TASK: Pick out every line of the rows below that contains the string "icon", and copy each one. Case matters.

INFORMATION PROVIDED:
********************

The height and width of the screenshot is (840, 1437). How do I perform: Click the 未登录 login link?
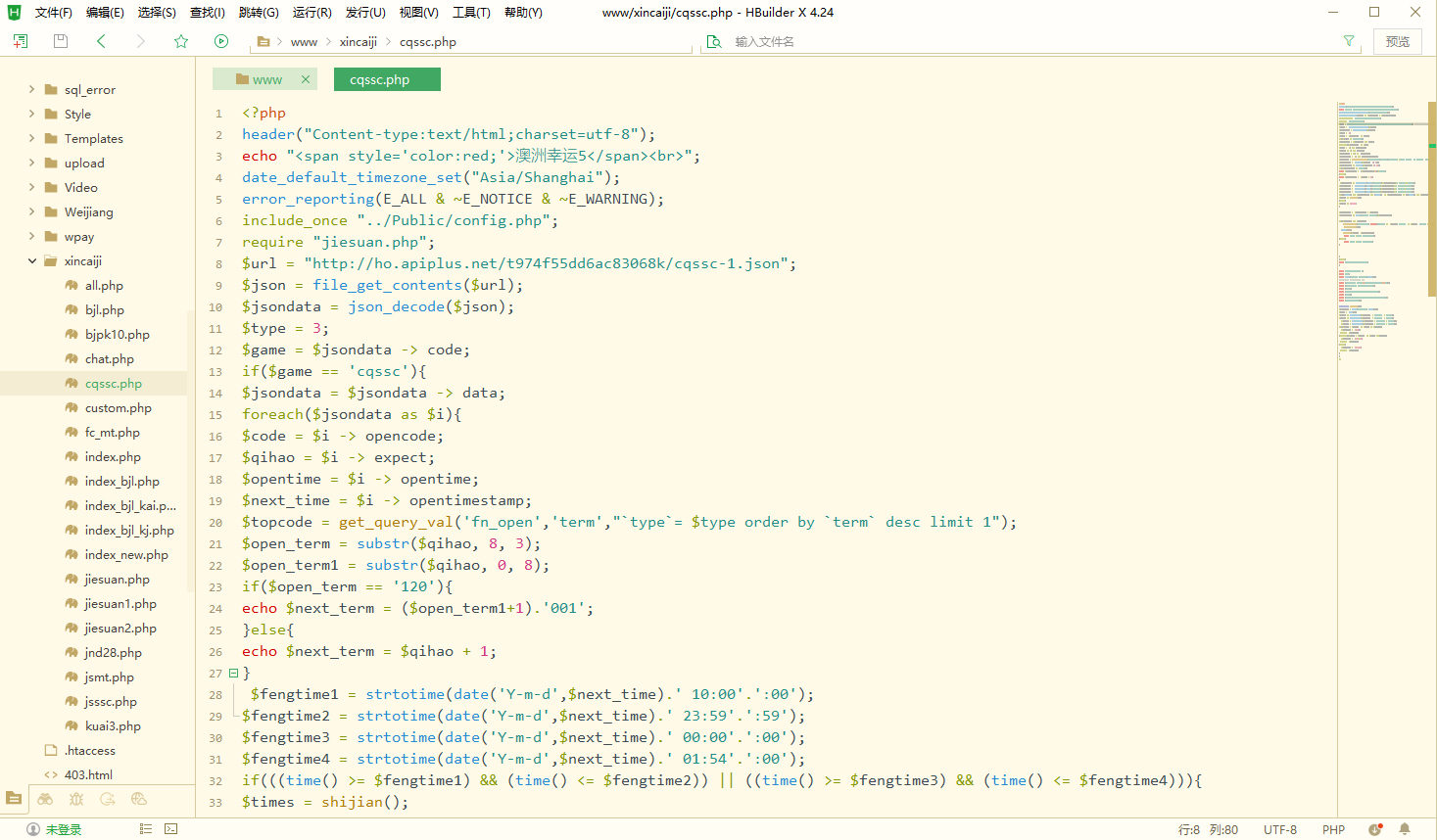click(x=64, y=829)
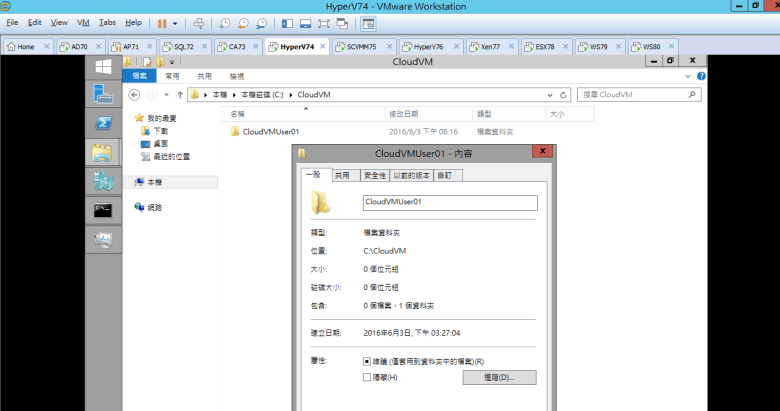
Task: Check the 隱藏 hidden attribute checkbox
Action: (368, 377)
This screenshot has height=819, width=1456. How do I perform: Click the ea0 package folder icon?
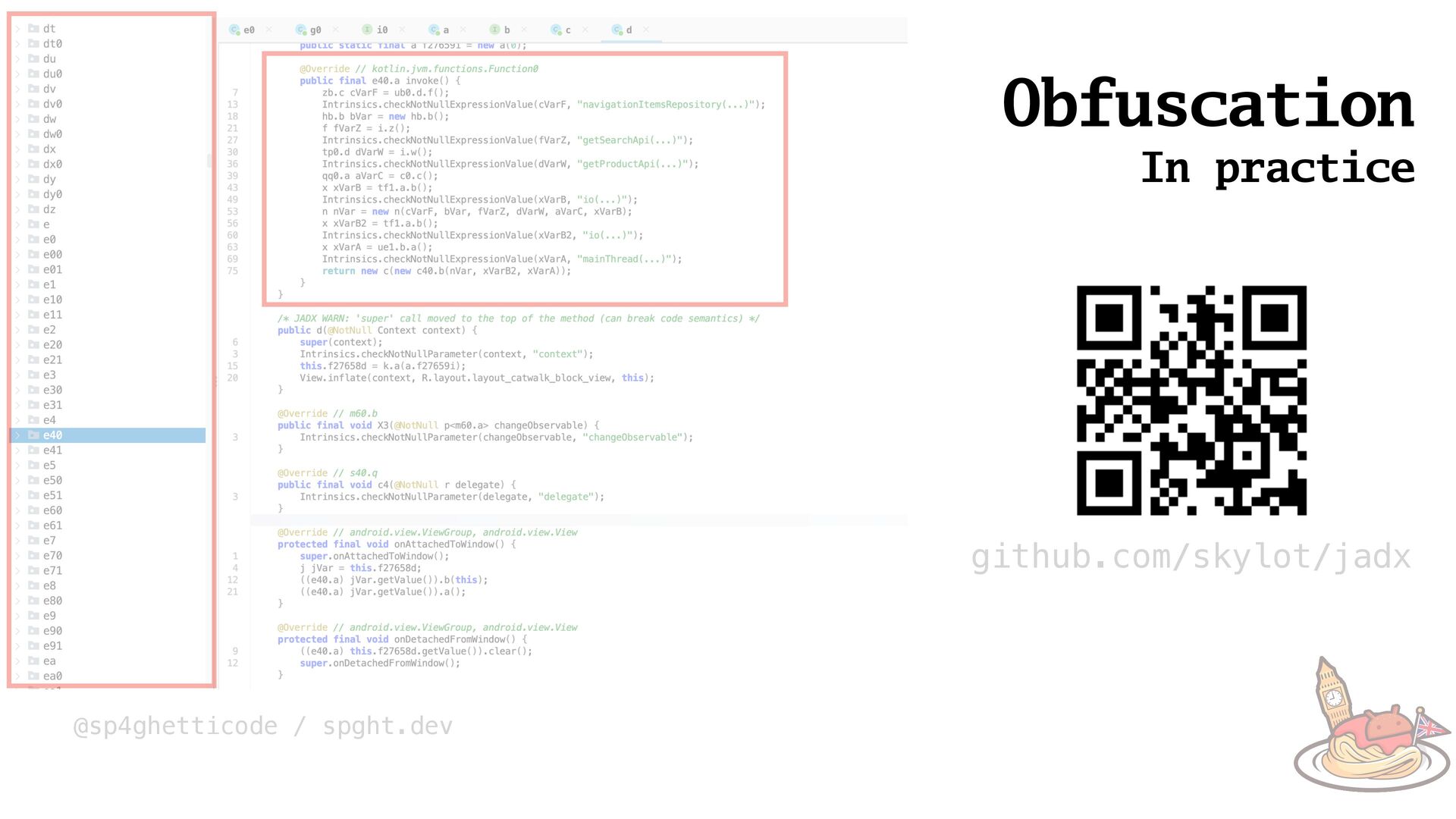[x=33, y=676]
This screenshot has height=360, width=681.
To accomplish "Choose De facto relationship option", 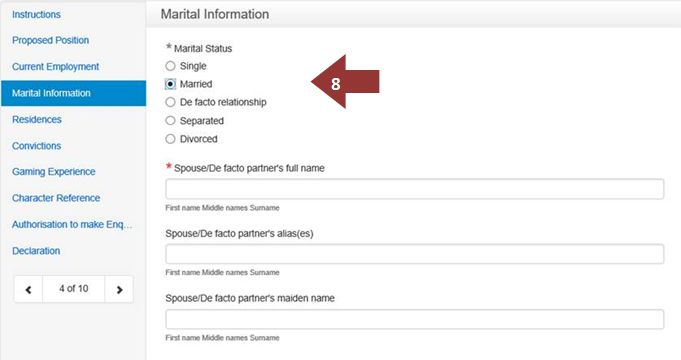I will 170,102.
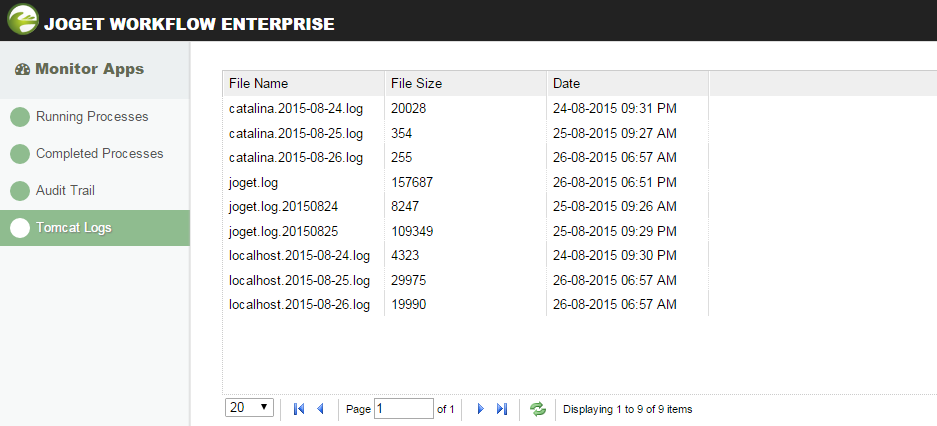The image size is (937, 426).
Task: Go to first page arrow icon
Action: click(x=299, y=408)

********************

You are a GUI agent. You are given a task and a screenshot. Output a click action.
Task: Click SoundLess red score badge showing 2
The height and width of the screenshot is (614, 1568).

********************

COMPLETE ANSWER:
This screenshot has height=819, width=1456. How do I perform: Click the ea0 package folder icon?
Task: Go to first page arrow icon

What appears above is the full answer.